In the European countries from which the slave trade was organized, information about slavery is recorded in the state archives, particularly those of the navy and customs administrations, but also of the colonial and commercial administrative bodies. Chronologically, these slave trade documents date from the time when trading posts and colonies were established along the African coasts, when the trade was first organized in France and England, at the end of the seventeenth century.

In the African countries that were victims of the trade, archives are normally preserved in those which, at the time, had a colonial or commercial administration. In West African countries, administrative archives particularly tended to be set up at the time when the slave trade was abolished, when France installed a territorial administration and when a local population was established in the British colonies.

The extent to which these collections are spread throughout the world illustrates the size of the task. Whereas archives have already been more or less identified in European countries, those in developing countries (or nations ravaged by war such as Guinea-Bissau, Liberia and Sierra Leone) still do not have search facilities in place.

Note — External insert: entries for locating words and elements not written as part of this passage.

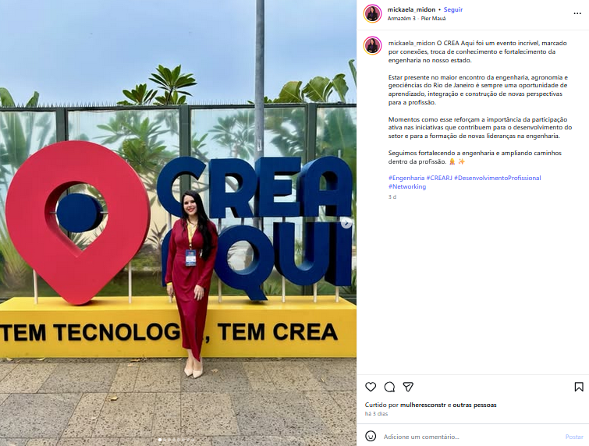Select the first carousel indicator dot
The image size is (589, 446).
[x=160, y=440]
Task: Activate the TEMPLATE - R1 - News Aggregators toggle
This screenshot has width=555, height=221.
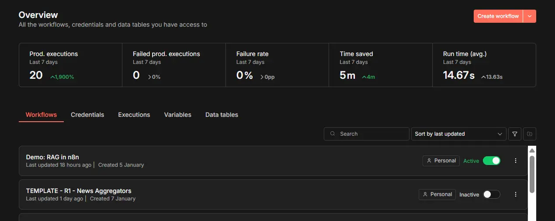Action: [x=492, y=194]
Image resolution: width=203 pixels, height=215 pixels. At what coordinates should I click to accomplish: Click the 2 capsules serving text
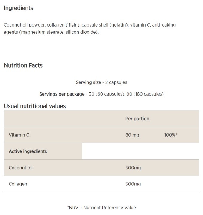click(116, 82)
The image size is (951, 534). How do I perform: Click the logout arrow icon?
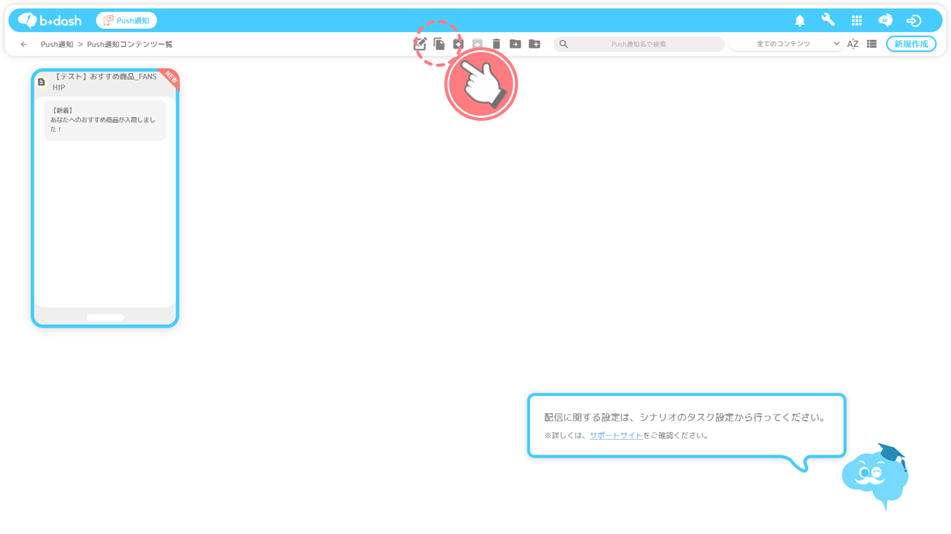(x=913, y=20)
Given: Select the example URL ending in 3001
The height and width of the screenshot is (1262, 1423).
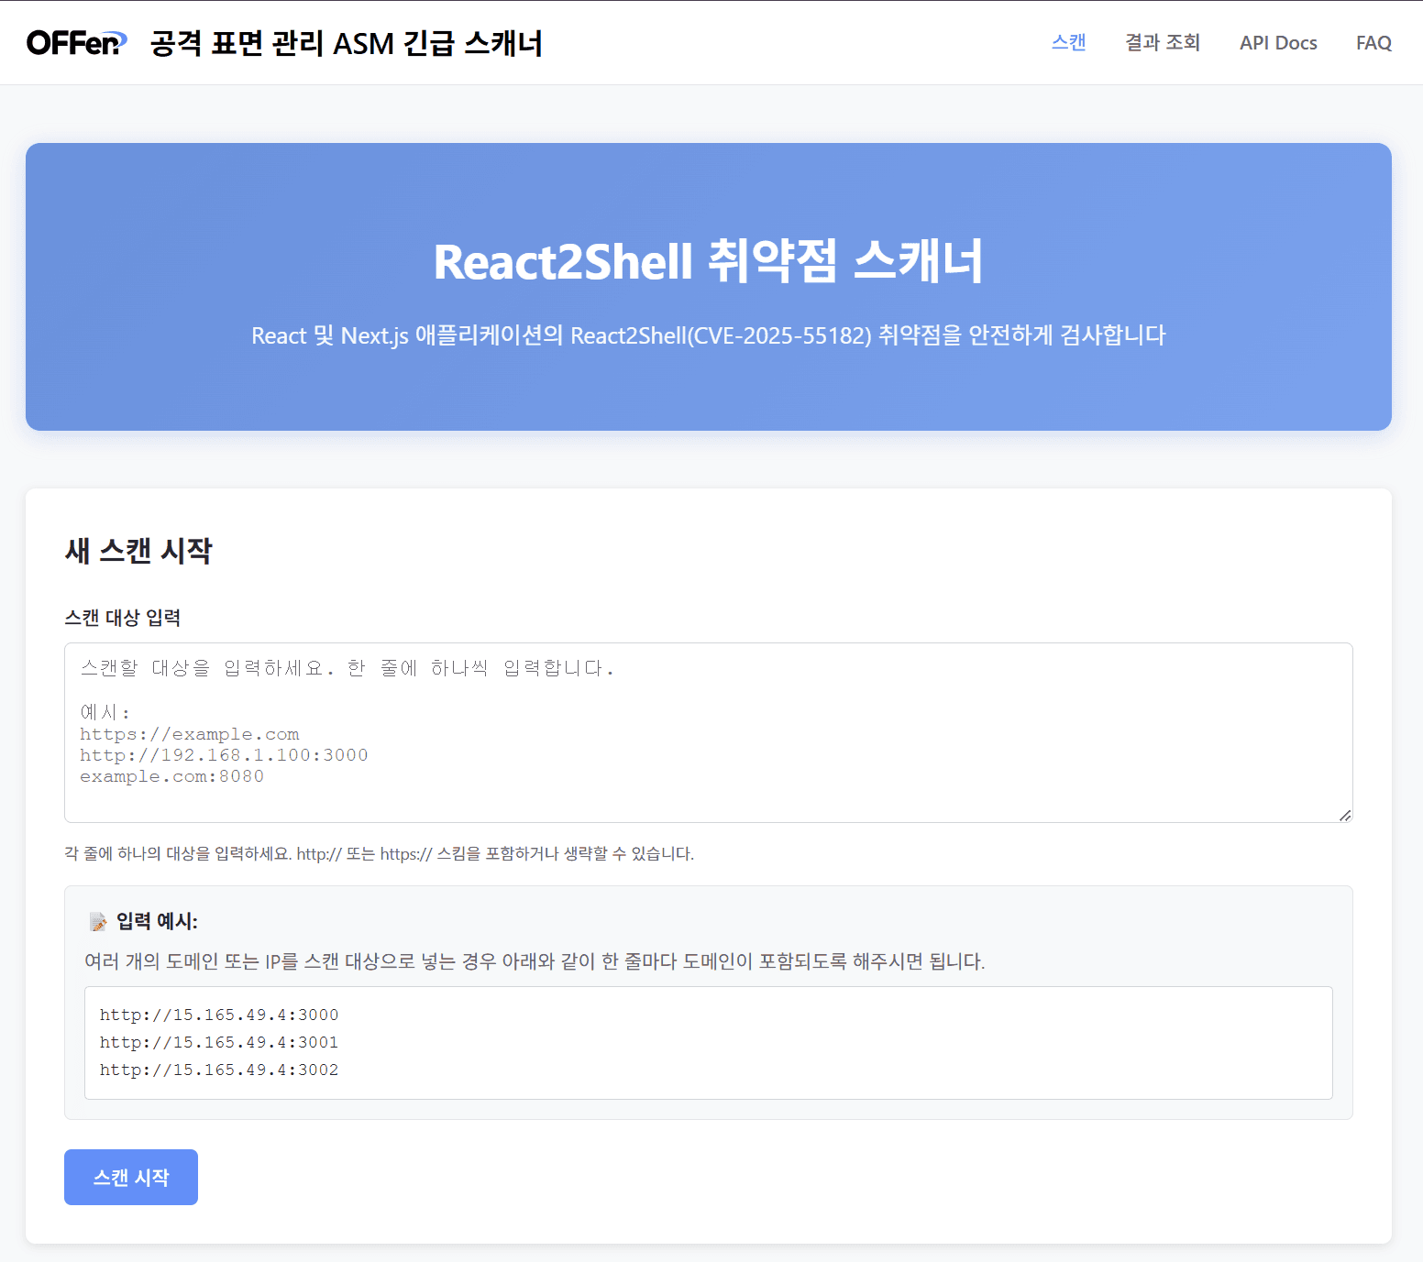Looking at the screenshot, I should [x=219, y=1042].
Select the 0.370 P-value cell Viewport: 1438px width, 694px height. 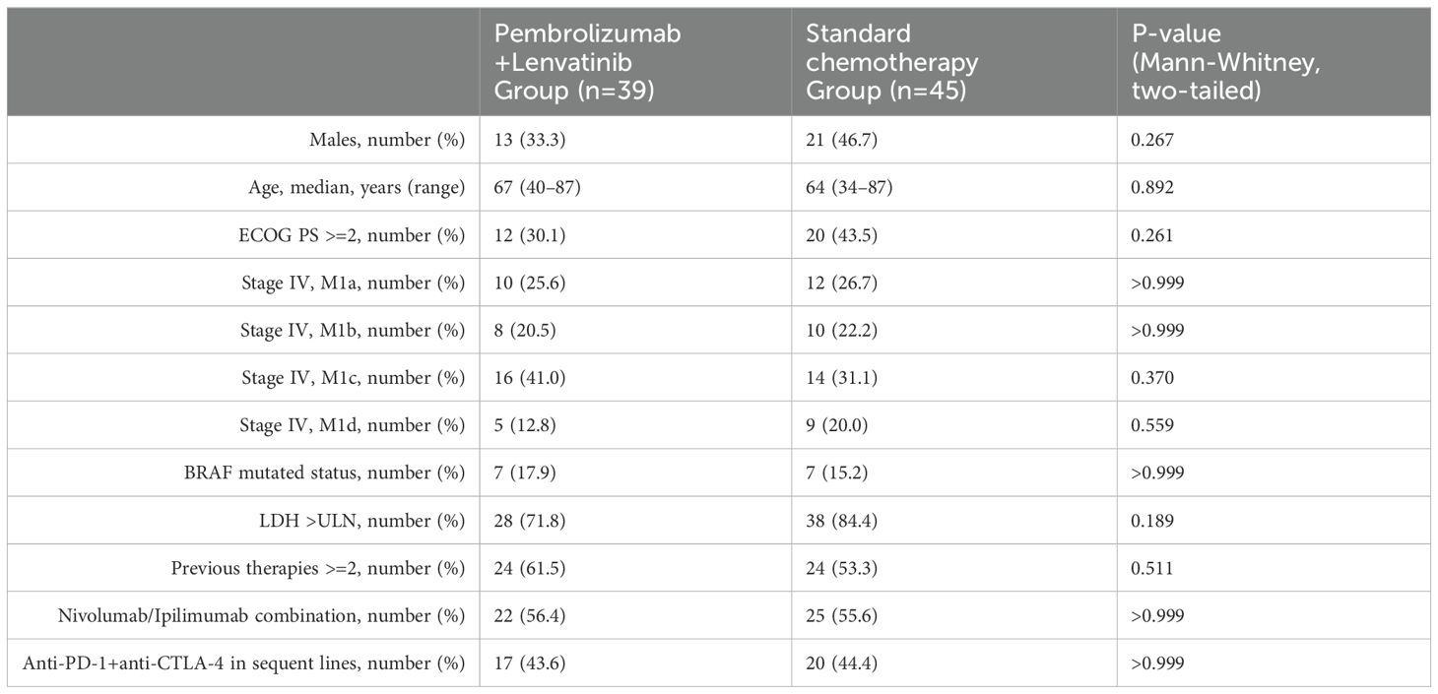tap(1152, 377)
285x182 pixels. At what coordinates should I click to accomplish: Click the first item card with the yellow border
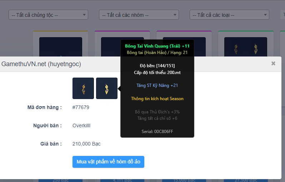(x=60, y=45)
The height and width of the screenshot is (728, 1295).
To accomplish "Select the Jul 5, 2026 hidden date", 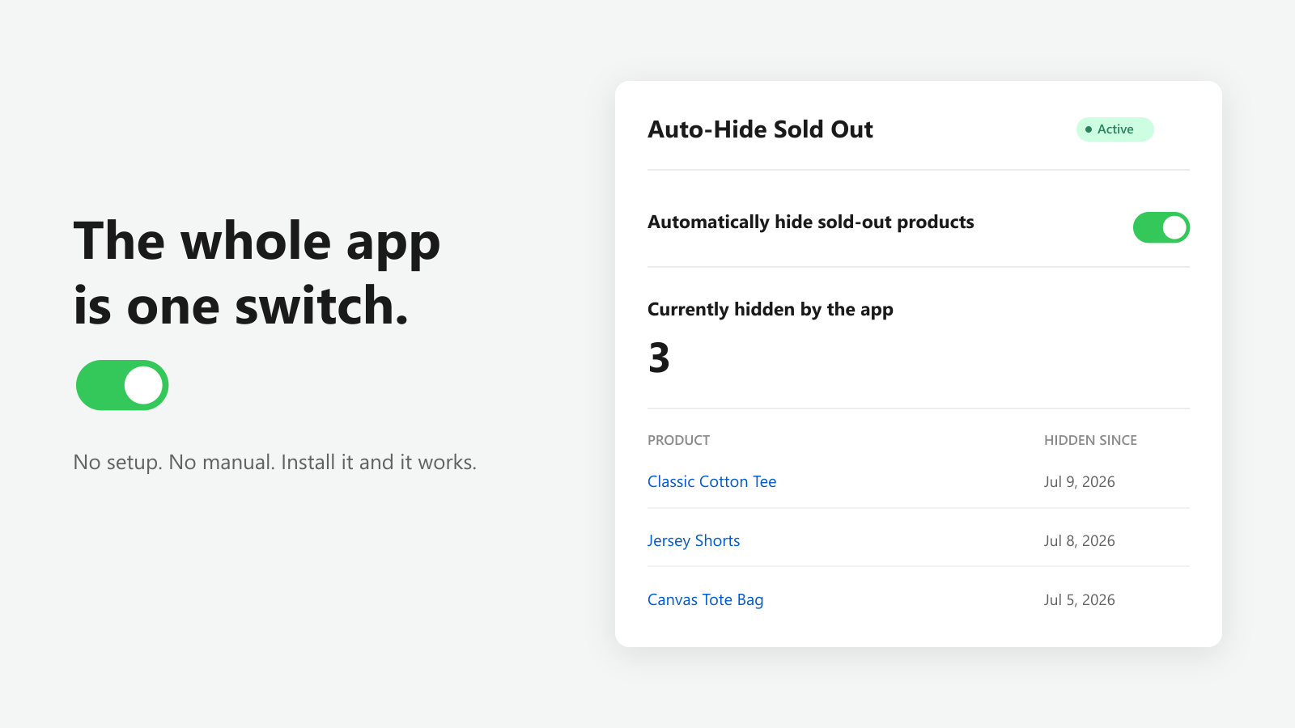I will point(1079,599).
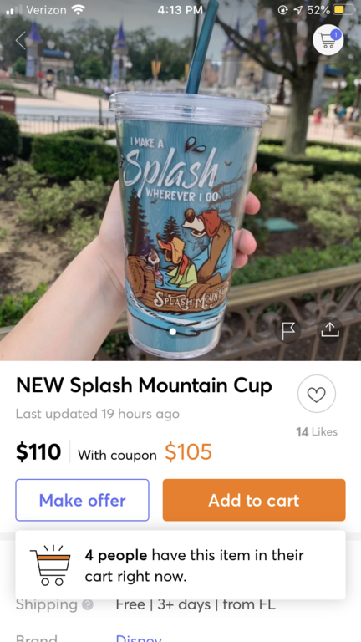Tap the $105 coupon price

188,451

Several different types of document are likely to contain information on how the slave trade worked.




  • Large series of French navy registers and Naval Office "shipping lists" contain quantitative slave trade data without any precise details of the shipments themselves.

  • Descriptions of the shipments, disciplinary matters and the places where trading took place are set out in the logbooks of the ships that transported the slaves and in shipping regulations and contracts (Portuguese "regimento").

  • Official correspondence between the local colonial authorities (particularly in West Africa) and national governments describes certain incidents involving the various companies that organized the slave trade before it was abolished (England 1807, Denmark 1803, France 1815, Portugal 1839).

  • Memoirs and accounts of journeys, full of information about the slave routes and the practices and customs of populations that were victims of slavery.

  • Legal case files preserved in court archives (difficult to pinpoint without a precise search facility).

  • Private documents: contracts for the sale of slaves, promissory notes, etc.

  • Censuses of blacks in colonies, particularly in Haiti, Liberia and Sierra Leone for former slaves who were freed and stayed in the reception country. Sierra Leone’s famous Liberate African Registers contain family information concerning the slaves who were freed by the English navy and relocated to Africa.

  • The local colonial press, such as the Moniteur colonial in Santo Domingo at the start of the Revolution or the Saint-Louis newspaper in Senegal at the beginning of the nineteenth century.

  • Collections of contemporary oral archives, preserving knowledge handed down orally in accordance with African tradition, such as the Oral Traditions of Fanti States (University of Legon, Ghana, 1970-1975) or the Senegalese cultural archives collected from 1966 onwards and now kept apart from the national archives.


Slave trade archives are extremely diverse and rarely complete, apart from artificial collections. Since they are scattered so widely, compiling an overall picture is a hopeless task, although by creating a database in each state concerned, it will be possible to form a coherent network that is indispensable for researchers who will be able to participate in and benefit from local digitization projects.